La CIG-Ensino manifestó su rechazo al nuevo Plan de la Lengua Gallega presentado por la Xunta al considerar que no aborda las causas que, a su juicio, explican el retroceso del idioma en las aulas y en la sociedad. El sindicato mayoritario en la enseñanza pública gallega sostiene que la revitalización del gallego debe comenzar por la derogación del Decreto del Plurilingüismo, al que responsabiliza de la pérdida de hablantes y de la reducción de la presencia de la lengua propia del país en el sistema educativo.
La organización sindical critica que el documento reconozca la situación de emergencia lingüística y la necesidad de actuar con urgencia, pero que no incluya entre sus objetivos prioritarios la eliminación de una norma que, según defiende, marcó un punto de inflexión en la evolución negativa del uso y del conocimiento del gallego. La secretaria nacional de la CIG-Ensino, Laura Arroxo, considera que las estadísticas de los últimos años evidencian los efectos de las políticas impulsadas desde la aprobación del decreto en 2010.
Desde el sindicato también censuran que el plan dedique una parte reducida al ámbito educativo y que, pese a reconocer el papel fundamental de la escuela en la transmisión de la lengua, no asuma responsabilidades políticas por la situación actual. A este respecto, recuerda que el Partido Popular gobernó la mayor parte del período transcurrido desde la aprobación del Plan General de Normalización Lingüística de 2004 y acusa a la Xunta de impulsar medidas que favorecieron el inglés mientras reducían los recursos destinados a la normalización del gallego.
La CIG-Ensino cuestiona igualmente que el documento atribuya parte de las carencias actuales a la planificación lingüística de los centros o a la formación del profesorado sin hacer referencia a las decisiones adoptadas por la Consellería de Educación. Entre otros ejemplos, menciona la eliminación de la obligatoriedad de presentar la programación didáctica en gallego en las oposiciones, la falta de reconocimiento específico para el nivel C1 de gallego o la supresión de las licencias por formación retribuidas que permitían elaborar materiales didácticos en la lengua propia.

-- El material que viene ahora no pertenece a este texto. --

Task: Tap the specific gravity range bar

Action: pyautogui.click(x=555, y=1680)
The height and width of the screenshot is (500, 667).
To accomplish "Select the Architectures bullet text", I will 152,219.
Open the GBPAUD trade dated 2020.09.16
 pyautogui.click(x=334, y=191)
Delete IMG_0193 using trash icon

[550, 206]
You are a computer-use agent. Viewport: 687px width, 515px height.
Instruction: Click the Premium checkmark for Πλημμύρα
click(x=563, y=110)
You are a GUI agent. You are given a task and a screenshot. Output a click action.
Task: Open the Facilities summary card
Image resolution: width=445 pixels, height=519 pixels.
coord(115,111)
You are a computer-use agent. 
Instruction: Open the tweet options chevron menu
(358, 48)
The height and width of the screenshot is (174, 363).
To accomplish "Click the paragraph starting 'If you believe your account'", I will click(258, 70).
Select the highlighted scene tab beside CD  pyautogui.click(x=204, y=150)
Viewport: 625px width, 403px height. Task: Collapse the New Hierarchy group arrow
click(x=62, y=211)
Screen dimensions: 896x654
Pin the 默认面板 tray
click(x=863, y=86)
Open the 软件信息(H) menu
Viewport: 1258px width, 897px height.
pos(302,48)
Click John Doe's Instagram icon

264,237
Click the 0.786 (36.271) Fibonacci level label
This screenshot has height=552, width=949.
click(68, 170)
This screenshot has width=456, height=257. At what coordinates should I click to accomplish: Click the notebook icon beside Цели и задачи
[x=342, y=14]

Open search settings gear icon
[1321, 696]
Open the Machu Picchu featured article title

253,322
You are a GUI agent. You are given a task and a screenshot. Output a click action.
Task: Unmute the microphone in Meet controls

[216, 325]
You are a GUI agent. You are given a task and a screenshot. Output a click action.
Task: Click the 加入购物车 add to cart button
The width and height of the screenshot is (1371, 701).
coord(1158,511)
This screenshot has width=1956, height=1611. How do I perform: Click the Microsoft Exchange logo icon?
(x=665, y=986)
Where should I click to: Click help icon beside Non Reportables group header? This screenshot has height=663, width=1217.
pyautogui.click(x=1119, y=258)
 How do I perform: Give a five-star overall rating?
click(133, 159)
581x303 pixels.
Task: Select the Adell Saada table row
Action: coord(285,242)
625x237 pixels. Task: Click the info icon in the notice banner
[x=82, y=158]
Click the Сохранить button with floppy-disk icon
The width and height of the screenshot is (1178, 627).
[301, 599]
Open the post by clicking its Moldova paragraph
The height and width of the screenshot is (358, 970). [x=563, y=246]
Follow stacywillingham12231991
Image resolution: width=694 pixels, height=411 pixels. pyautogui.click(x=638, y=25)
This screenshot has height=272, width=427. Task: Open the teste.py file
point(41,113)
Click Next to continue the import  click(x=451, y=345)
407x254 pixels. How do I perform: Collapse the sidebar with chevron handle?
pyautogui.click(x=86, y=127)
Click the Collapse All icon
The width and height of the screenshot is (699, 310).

El sindicato considera también insuficientes las medidas previstas para la Formación Profesional y la Universidad. Critica que se impulsen más horas de formación en inglés en los ciclos formativos mientras no se adoptan iniciativas para reforzar la presencia del gallego, y lamenta que en las universidades se hable únicamente de incentivos para su uso sin establecer compromisos más ambiciosos.
Otro de los aspectos que cuestiona la organización es la apelación de la Xunta a recuperar consensos en torno a la política lingüística. Según Laura Arroxo, fue precisamente el Partido Popular quien rompió el acuerdo alcanzado con el Plan General de Normalización Lingüística al aprobar el Decreto del Plurilingüismo. Por ello, se pregunta qué tipo de consenso pretende promover ahora el Gobierno gallego y lamenta que entidades como la propia CIG-Ensino, mayoritaria entre el profesorado, hayan quedado fuera del proceso.
La organización sindical concluye que el plan se centra fundamentalmente en campañas de promoción y sensibilización, pero no incorpora medidas estructurales que garanticen una mayor presencia del gallego en la enseñanza, en las actividades complementarias o en la propia Administración. Para la CIG-Ensino, la recuperación de la lengua requiere más recursos, más formación y una apuesta decidida por la galleguización del sistema educativo. De no producirse cambios en esa dirección, advierte de que será difícil alcanzar acuerdos amplios sobre el futuro de la política lingüística en Galicia.